How could all of that come from no passion?
Now I’m left with the, needless to say, solid and good consequences from those life decisions. How could it still be empty and (sometimes feel) meaningless?
When I’d be frustrated at work or fed up with someone outside of my home, it was easy for me to escape that situation mentally. In the same vein, when things were good at work and I was really enjoying whatever task was at hand, I had these little jolts of adrenaline (or some other hormone, so sue me I’m not a doctor) that made my heart skip a beat and make me feel infinite happiness and contentment, even just for a moment.
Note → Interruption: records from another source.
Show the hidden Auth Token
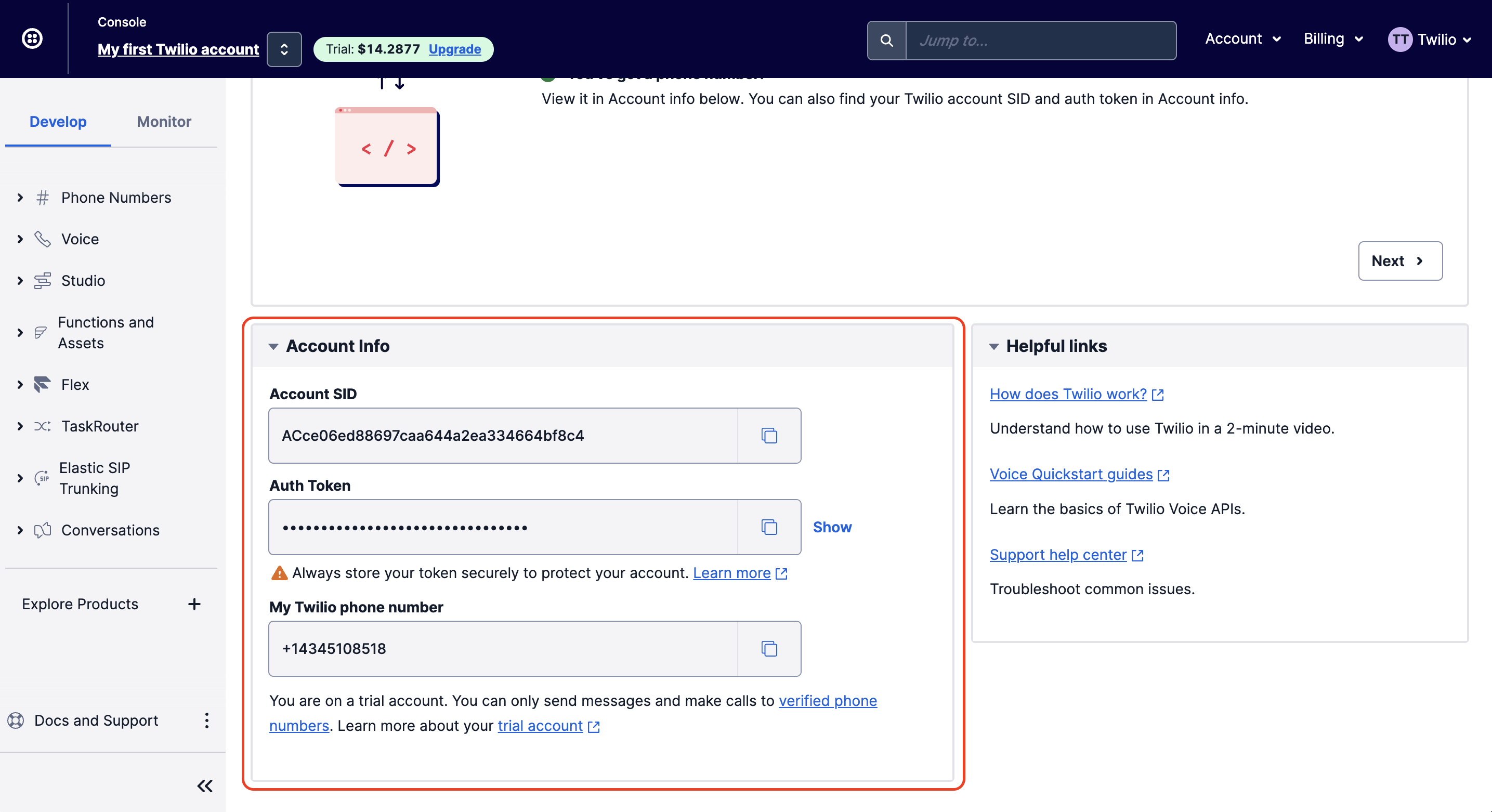This screenshot has height=812, width=1492. [832, 527]
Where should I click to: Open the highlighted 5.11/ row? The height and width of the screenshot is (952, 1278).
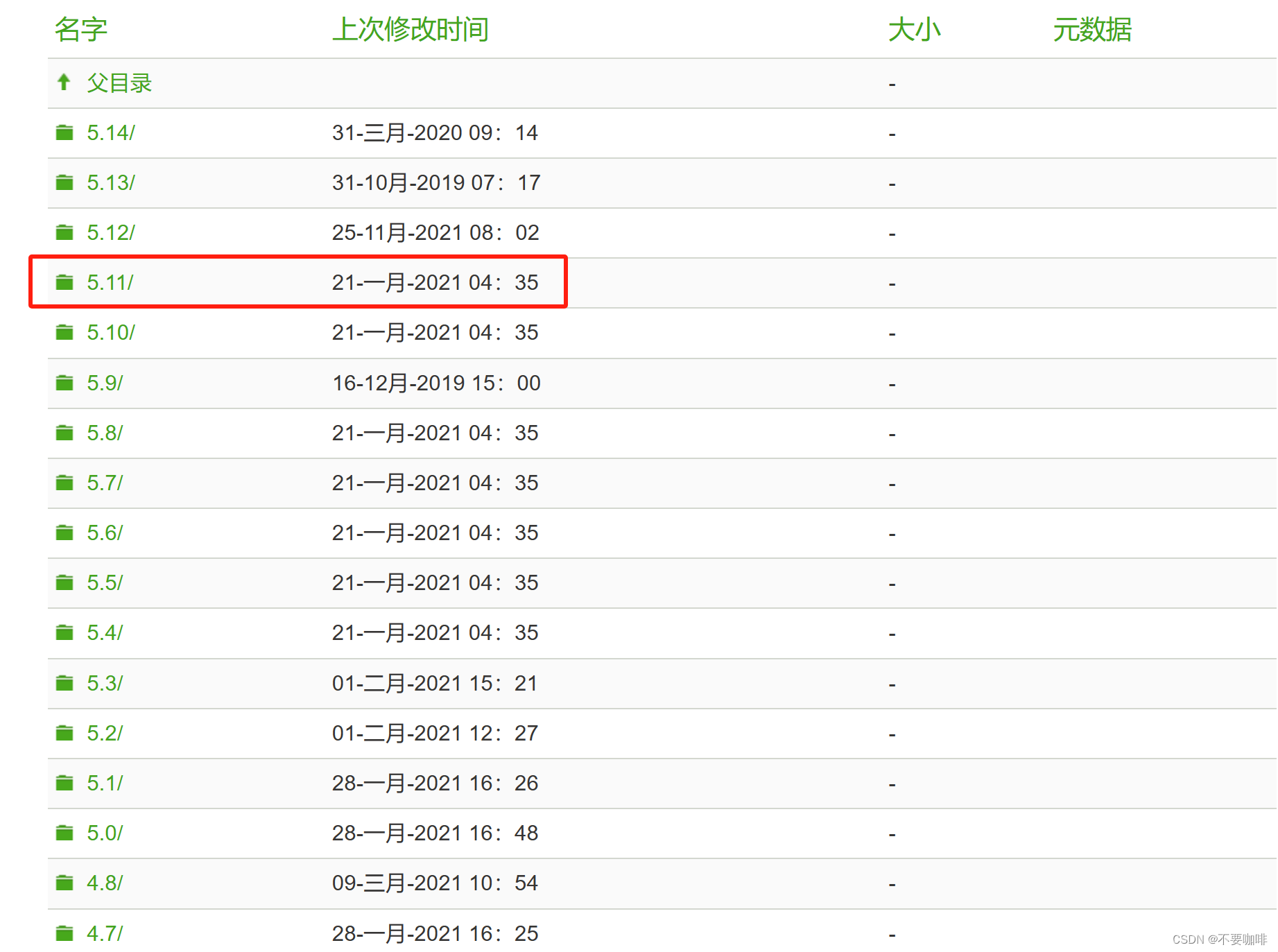[297, 282]
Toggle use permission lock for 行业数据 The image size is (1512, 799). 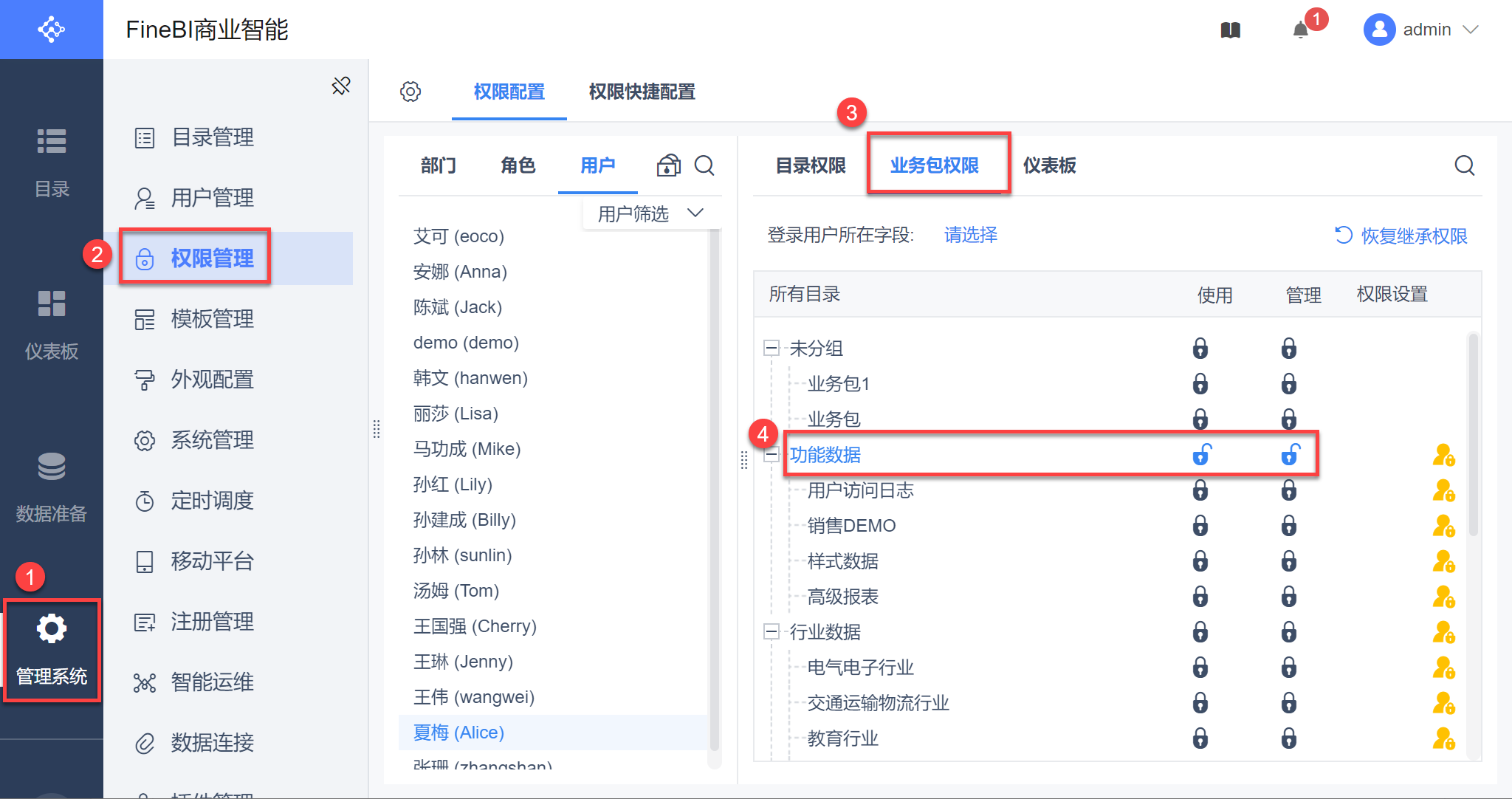click(x=1200, y=632)
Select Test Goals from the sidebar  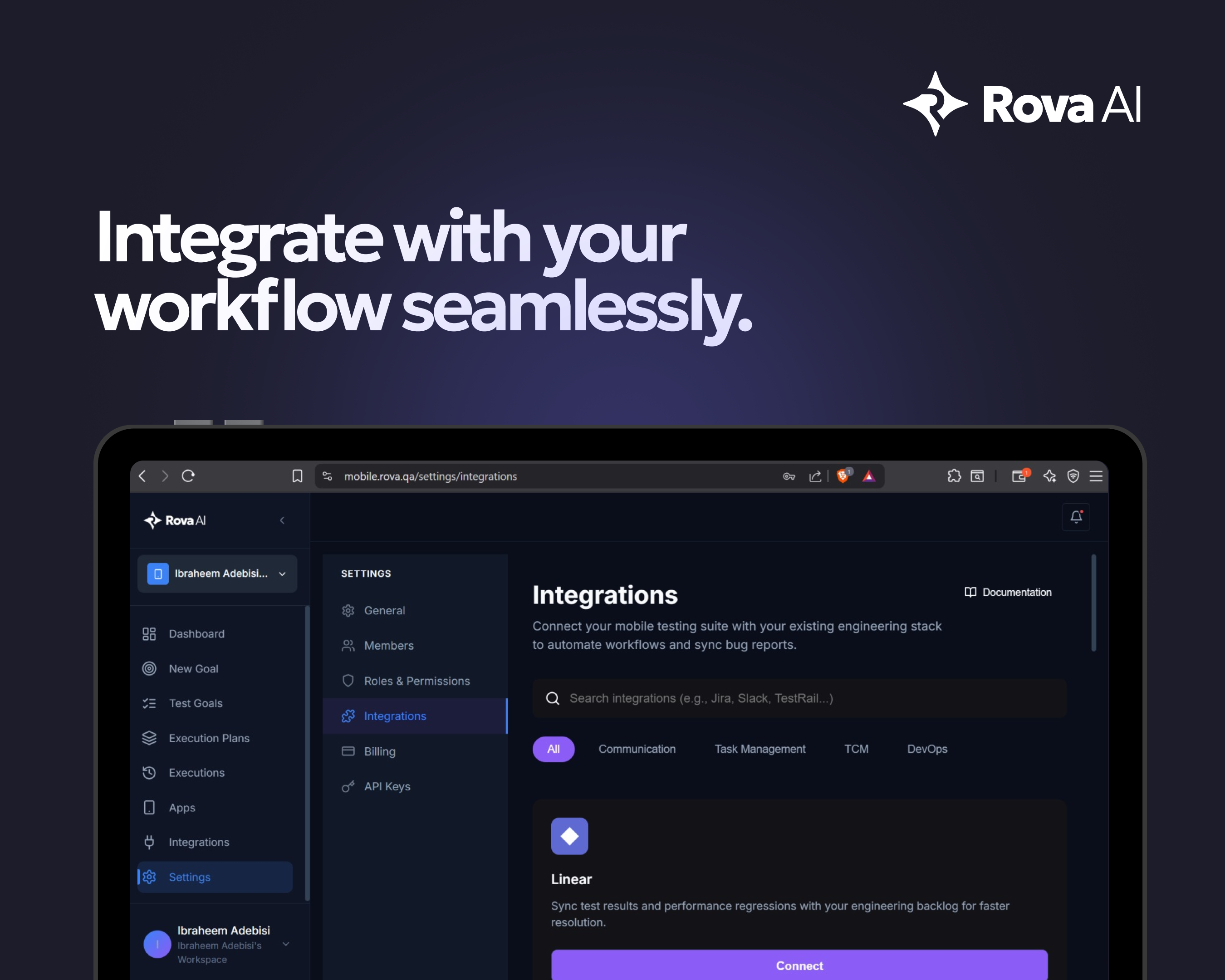coord(195,703)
At that time I knew that whatever situation I was experiencing would not compare to what it’d be like to be at home with my nuclear family, my 2.5 kids exactly all 2 years apart, wiping their hands and mouths at lunchtime while the spring breeze blew through the window. I knew at that moment that I’d look at my babies and think back to when I worked and how I couldn’t wait for this moment right here, and how I was finally here and how all existentially amazing that was and pity my former nonparent self. (Disclaimer: I’m kind of a bitch to myself.)
Now, when I have any situation at work, with a friend, or wherever, that is my moment. That is what is, that’s the present. There’s no future moment that’ll come Back-to-the-Future me, no Delorian that will transport me to mornings of dirty high chair trays and fresh laundry coming out of the dryer. There’s just this moment.
The kicker is that I want that breeze-blowing, laundry-scented moment anyway. All the time. Because someone somewhere told me if I just pray enough or am good enough or worthy enough, God will give me the desires of my heart.
The children of that well-meaning but mistaken person should be given a kitten and a few shots of espresso and let loose in the china shop.
Just don’t take my espresso and give it to that child. I’ll be sipping it at the kitchen table, windows open, letting the breeze cool it before it touches my lips.